A. Sejarah Perbankan Syari’ah
Konsep teoritis mengenai bank Islam muncul pertama kali pada tahun 1940- an, dengan gagasan mengenai perbankan yang berdasarkan bagi hasil. Berkenaan dengan ini, dapat disebutkan pemikiran-pemikiran dari beberapa penulis, antara lain Anwar Qureshi (1946), Naiem Siddiqi (1948), dan Mahmud Ahmad (1952). Uraian yang lebih terperinci mengenai gagasan pendahuluan mengenai perbankan Islam ditulis oleh ulama besar Pakistan, yakni Abul A’la Al-Mawdudi (1961) serta Muhammad Hamidullah (1944-1962). Maududi Uzair merupakan seorang perintis teori perbankan Islam dengan karyanya yang berjudul; A Groundwork for Interest Free Bank.[2]
Pemikiran yang sudah muncul pada tahun 50-an tidak langsung memberikan jalan yang lapang bagi perbankan Islam. Tahun 1960-an, bank syariah hanya menjadi diskursus teortis. Belum ada langkah konkret yang memungkinkan implementasi praktis gagasan tersebut. Padahal, telah muncul kesadaran bahwa bank syariah merupakan solusi masalah ekonomi untuk menghasilkan kesejahteraan sosial di negara-negara Islam.[3]
Sejarah awal mula perbankan syariah pertama sekali dilakukan adalah di negara Pakistan dan Malaysia sekitar tahun 19-an, dan kemudian di negara Mesir. Perbankan syariah di negara Mesir tanpa menggunakan embel-embel Islam karena adanya kekhawatiran rezim yang berkuasa saat itu akan melihatnya sebagai gerakan fundamentalis. Pemimpin perintis usaha ini adalah Ahmad El Najjar, mengambil sebuah bentuk bank simpanan yang berbasis profit sharing (pembagian laba) di kota Myt, Myt Ghamr Bank pada tahun 1963 didirikan di Mesir. Eksperimen ini berlangsung hingga tahun 1967 dan saat itu sudah berdiri 9 bank dengan konsep serupa di Mesir. Bank-bank ini, yang tidak memungut maupun menerima bunga, sebagian besar berinvestasi pada usaha-usaha perdagangan dan industri secara langsung daam bentuk partnership dan membagi keuntungan yang di dapat dengan para penabung.[4]
Perkembangan selanjutnya adalah berdirinya Islamic Development Bank (IDB), yang bediri atas prakasa dari sidang menteri luar negeri negara-negara OKI (organisasi Konfrensi Islam) di Pakistan (1970), Libiya (1973), dan Jeddah (1975). Dalam sidang tersebut diusulkan penghapusan sistem keuangan berdasarkan bunga dan menggantinya dengan sistem bagi hasil. Berdirinya IDB telah memotivasi banyak negeri Islam untuk mendirikan lembaga keuangan syariah. Pada akhir periode 1970- an dan awal periode 1980-an, bank-bank syariah muncul di Mesir, Sudan, negara-negara Teluk, Pakistan, Iran, Malaysia, Bangladesh, dan Turki.

◆ **Ketentuan Tugas**
Tuliskan semua negara atau wilayah tempat munculnya bank-bank syariah pada akhir periode 1970-an dan awal periode 1980-an, menurut kutipan tentang sejarah perbankan syariah di atas.

◆ **Isi Data**

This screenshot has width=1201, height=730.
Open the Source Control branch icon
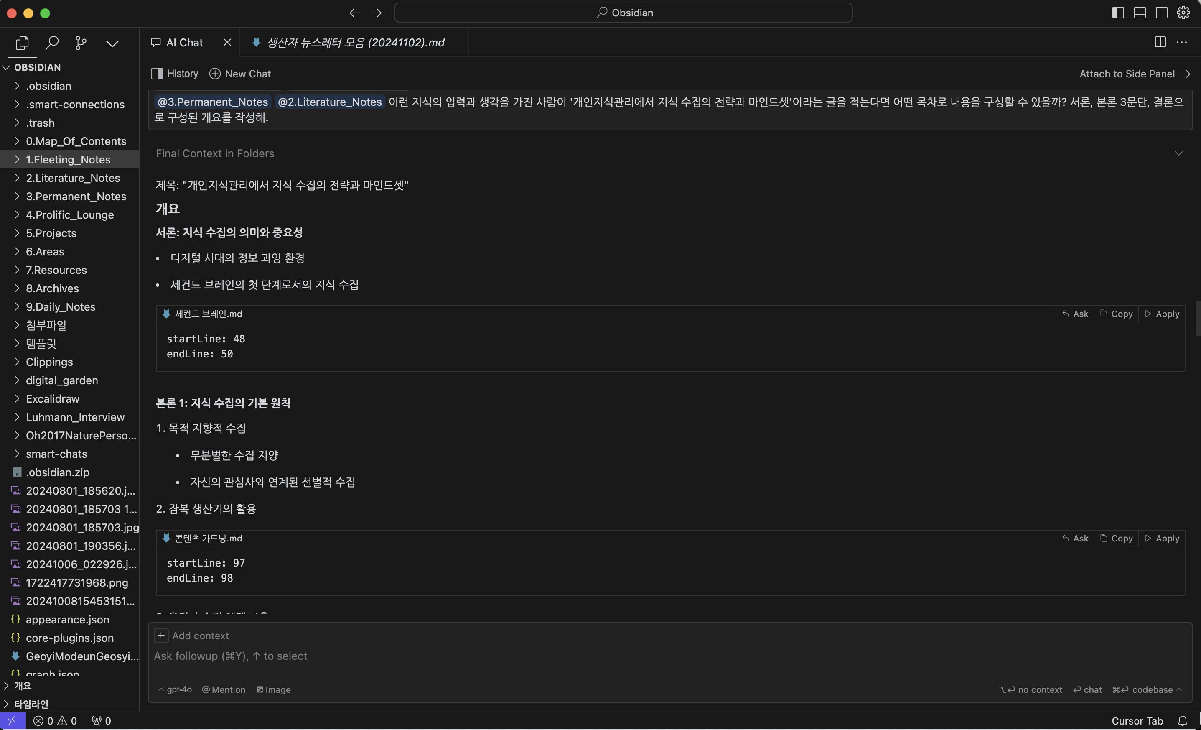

◆ **Jawaban Akhir**
Mesir, Sudan, negara-negara Teluk, Pakistan, Iran, Malaysia, Bangladesh, dan Turki.